The Yamazaki Distillery, between Osaka and Kyoto, offers tours that trace Japanese whisky from Torii’s founding through its current pre-eminence. Demand exceeds supply by orders of magnitude, so tickets are issued via monthly lottery on Suntory’s website; book three months ahead and accept that you may not win. The 80-minute Craftsmanship Tour costs ¥3,000 and includes a tasting; the longer Prestige Experience runs ¥10,000 and includes rarities not available elsewhere. The Hakushu Distillery in the forests of Yamanashi follows the same lottery model at similar prices. Nikka’s distilleries — Yoichi in Hokkaido, Miyagikyo in Tohoku — tell the parallel story; Yoichi offers free guided tours (advance reservation essential) with three drinks included, and the rarer paid seminars at both Nikka sites are worth seeking out. The newer craft distilleries — Chichibu, Mars Shinshu (Japan’s highest at 798 metres), the Komoro Distillery opened by Karuizawa veterans with Kavalan’s Ian Chang aboard — produce whisky that increasingly rivals the founding houses, and their tour bookings are generally easier to secure.

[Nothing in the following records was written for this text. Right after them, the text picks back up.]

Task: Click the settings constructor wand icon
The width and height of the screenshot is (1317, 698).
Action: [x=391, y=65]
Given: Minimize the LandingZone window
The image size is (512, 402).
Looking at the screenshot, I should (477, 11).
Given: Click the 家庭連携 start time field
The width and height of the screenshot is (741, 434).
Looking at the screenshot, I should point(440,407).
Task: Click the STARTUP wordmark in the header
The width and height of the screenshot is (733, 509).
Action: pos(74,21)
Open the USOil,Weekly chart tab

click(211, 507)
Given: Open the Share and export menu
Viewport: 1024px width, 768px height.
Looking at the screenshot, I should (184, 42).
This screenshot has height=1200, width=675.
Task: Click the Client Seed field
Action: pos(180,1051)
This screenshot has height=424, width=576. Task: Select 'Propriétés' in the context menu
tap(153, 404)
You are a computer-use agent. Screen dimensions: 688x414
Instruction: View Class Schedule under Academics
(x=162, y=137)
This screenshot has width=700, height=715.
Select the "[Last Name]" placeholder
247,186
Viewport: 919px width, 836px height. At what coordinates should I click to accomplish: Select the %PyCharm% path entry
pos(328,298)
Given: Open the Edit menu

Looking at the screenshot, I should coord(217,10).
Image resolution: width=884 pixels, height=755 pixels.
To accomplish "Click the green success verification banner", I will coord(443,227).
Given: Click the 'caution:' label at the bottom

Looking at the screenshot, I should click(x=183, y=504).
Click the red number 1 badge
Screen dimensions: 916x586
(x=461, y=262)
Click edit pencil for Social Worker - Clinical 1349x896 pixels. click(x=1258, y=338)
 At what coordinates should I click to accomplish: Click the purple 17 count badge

The bars of Tokyo and Osaka provide alternative education. The specialist whisky bars — Zoetrope in Shinjuku, Bar High Five in Ginza, Cask Strength in Roppongi, Star Bar Ginza — stock bottles that have disappeared from retail and serve them with the attention that Japanese bartending brings to everything. The prices are high but often lower than secondary-market equivalents elsewhere, particularly for the now-discontinued age statements and the silent-still bottlings from Karuizawa and Hanyu. Hideo Yamaoka at Zoetrope holds one of the most encyclopaedic collections accessible to the public; Hidetsugu Ueno at Bar High Five has become an internationally recognised authority on Japanese hospitality. The experience combines drinking with education in ways that bottle collecting at home cannot match — the bartender will pour, explain, and discuss, and a single evening can compress years of tasting into one carefully curated progression. Bottle purchases for the journey home are also possible from licensed dealers; tax-free shopping applies to single bottles over ¥5,000, though duty allowances at the home end are the binding constraint for most travellers.

Practical Infomation

Suntory Yamazaki Distillery Tour — Between Osaka and Kyoto, 10 minutes' walk from Yamazaki Station (JR Tokaido or Hankyu Oyamazaki). Craftsmanship Tour ¥3,000; Prestige Experience ¥10,000. Lottery booking three months ahead.

Suntory Hakushu Distillery Tour — Yamanashi prefecture, near Mt Kaikomagatake. Reached via JR Chuo Line to Kobuchizawa, then taxi. Tour fees ¥3,000 / ¥5,000. Lottery booking required.

Nikka Yoichi Distillery Tour — Hokkaido, 30 minutes by train from Otaru or 1 hour from Sapporo. Free guided tour with three tastings included; paid seminars from approximately ¥2,000. Advance reservation essential.

Nikka Miyagikyo Distillery Tour — Tohoku, 30 minutes by train and shuttle bus from Sendai. Free guided tour; paid seminars available. Advance reservation required.

Tokyo Whisky Bar Crawl — Guided evening tours through three to five specialist bars in Ginza and Shinjuku, typically from ¥15,000-25,000 per person.